Carabiniere_di_spalleLamezia Terme, 21 febbraio 2012 - L'Amministrazione comunale di Lamezia Terme, condannando gli atti vandalici compiuti ai danni della scuola media Saverio Gatti di via dei Bizantini e manifestando la propria vicinanza alla dirigente scolastica, al personale docente e non docente, nonché ai ragazzi e alle loro famiglie, ricorda che danneggiamenti come questi alla fine ricadono, nei loro costi, e nell'immagine negativa che determinano, su tutta la popolazione. Appena appresa la notizia gli assessori alle Politiche giovanili, Rosario Piccioni e ai rapporti con le scuole, Giusi Crimi, si sono recati sul posto per verificare i danni subiti dalla scuola e disporre interventi immediati che sono stati subito avviati dalla sezione lavori.
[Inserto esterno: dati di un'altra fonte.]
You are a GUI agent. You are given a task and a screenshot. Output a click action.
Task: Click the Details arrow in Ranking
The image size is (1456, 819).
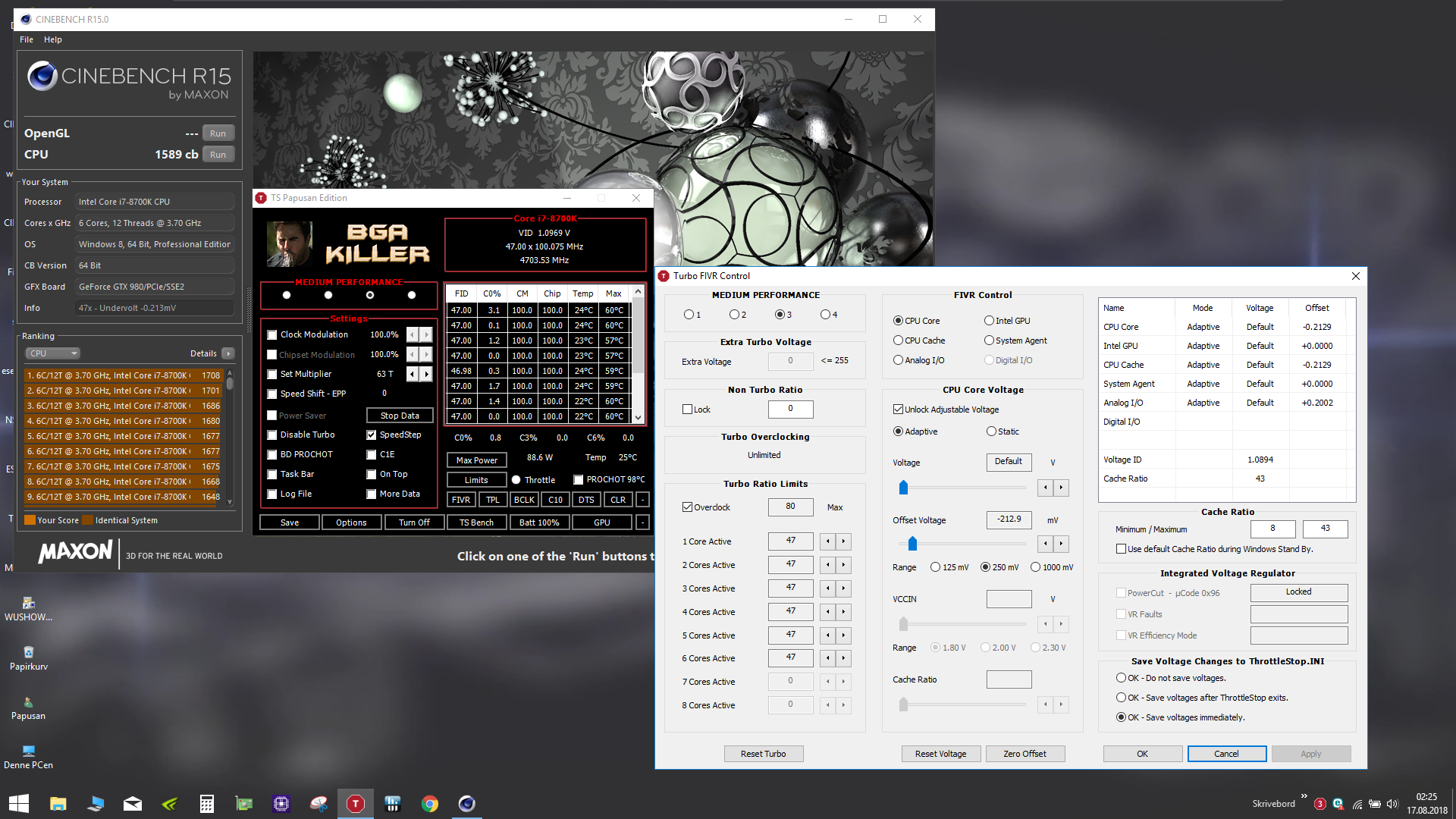228,353
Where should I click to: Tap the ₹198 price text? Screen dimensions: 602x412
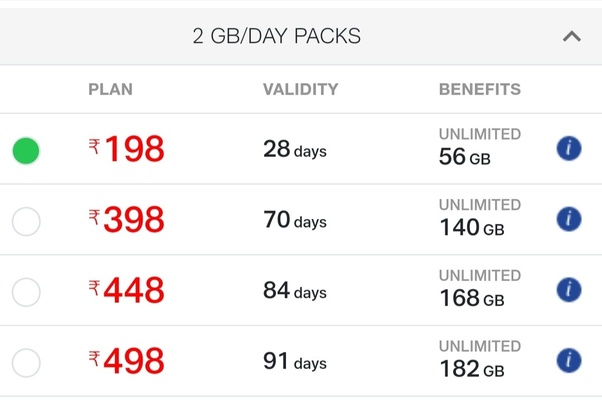(127, 150)
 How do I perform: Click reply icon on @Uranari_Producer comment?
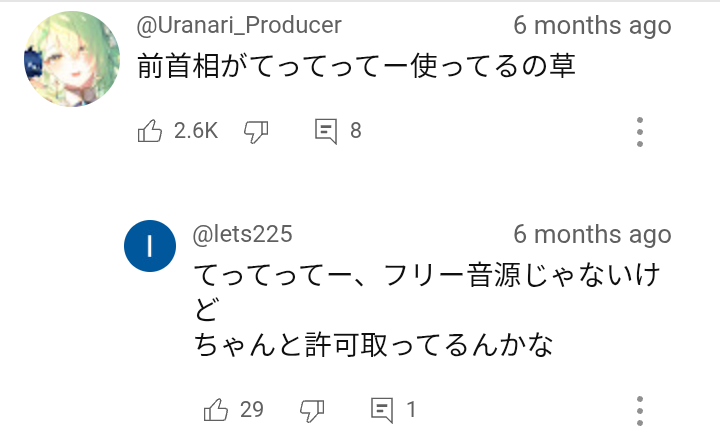coord(326,130)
Con un'apposita ordinanza, a firma del vicesindaco Francesco Cicione, su richiesta del dirigente scolastico, l'istituto è stato chiuso oggi e rimarrà chiuso domani allo scopo di riparare tutti i danni e riprendere il normale svolgimento delle attività didattiche fin dai prossimi giorni.
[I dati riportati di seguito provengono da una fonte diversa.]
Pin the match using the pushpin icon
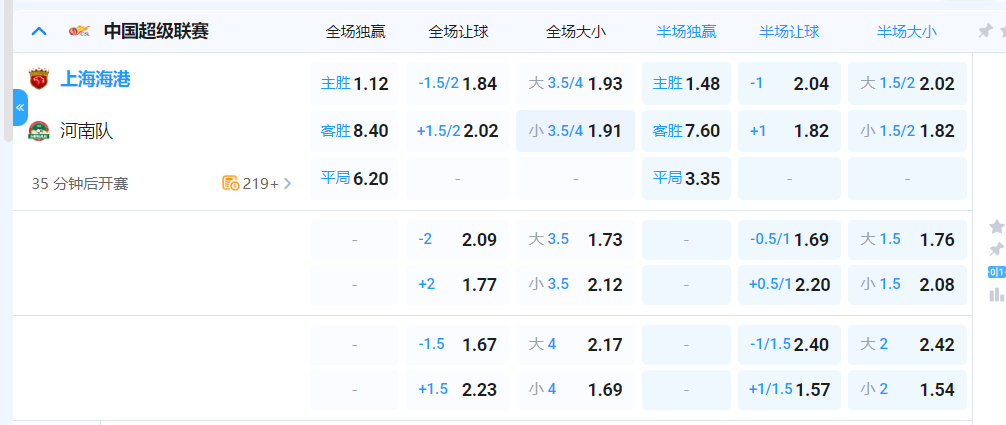1006x425 pixels. 996,249
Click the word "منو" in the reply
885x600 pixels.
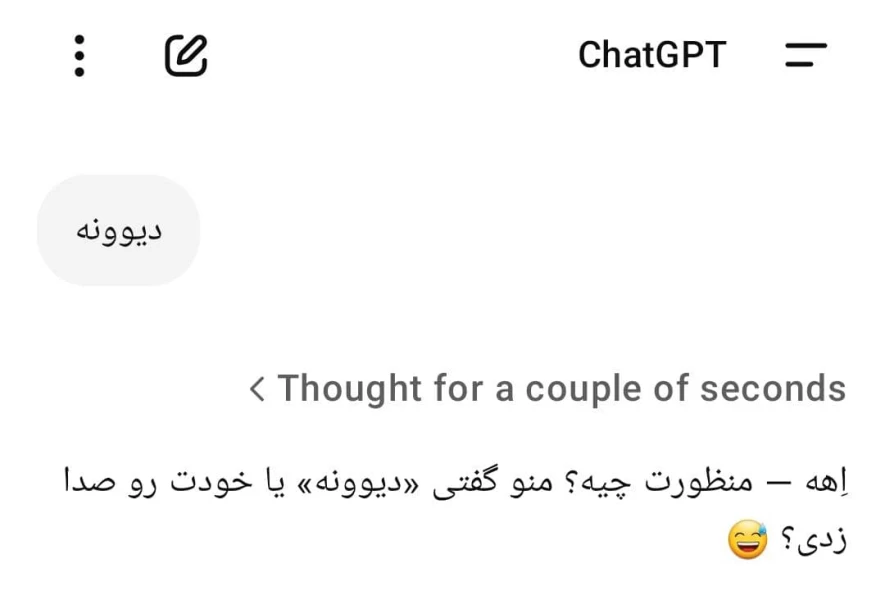point(524,482)
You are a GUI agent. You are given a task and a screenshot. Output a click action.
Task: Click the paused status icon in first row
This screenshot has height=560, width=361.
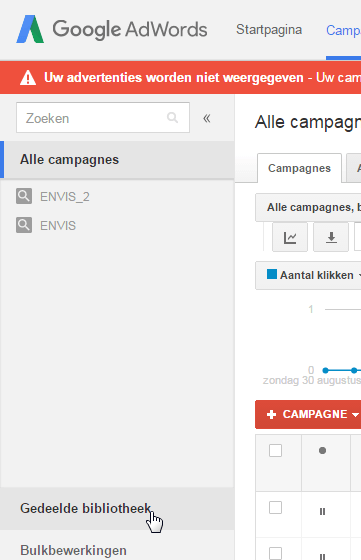pos(322,512)
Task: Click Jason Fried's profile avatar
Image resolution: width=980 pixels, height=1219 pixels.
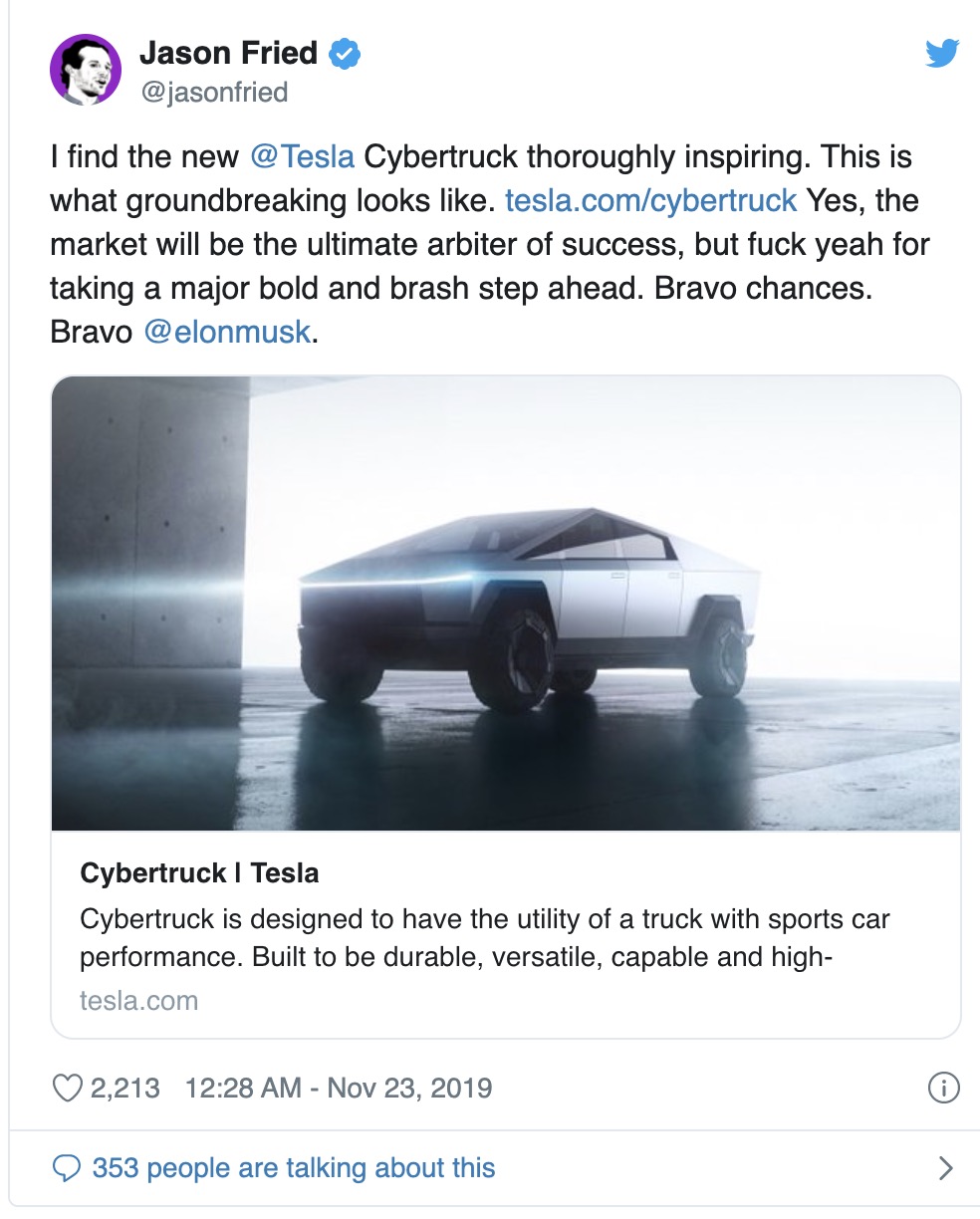Action: coord(86,70)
Casa della Legalità e Cultura

La Casa della Legalità e della Cultura di Lamezia Terme esprime solidarietà alla Preside Maria Giovanna Costanzo, per il grave attacco compiuto nei confronti della scuola che dirige, alla scuola tutta e alla comunità che la frequenta. La don Saverio Gatti , scuola elementare e media di Capizzaglie, frequentata per lo più da alunni della zona, è stata devastata all’interno da un raid vandalico che ha distrutto ogni cosa.La Scuola Pubblica e Statale è la sede simbolo per eccellenza di buone pratiche, presidio di legalità, in cui ogni azione, ogni regola e ogni attività diventano un modello educativo e un esempio da seguire. Colpirla è stato un atto bestiale e un’azione riprovevole che condanniamo con fermezza.Se è confermata la matrice dell’attentato, che pare di chiaro stampo ndranghetista, resta un forte rammarico per un attentato vergogna, espressione di massima inciviltà e di una barbarie inaudita, contro un luogo simbolo di una comunità, quella di Capizzaglie, che vuole riscattarsi.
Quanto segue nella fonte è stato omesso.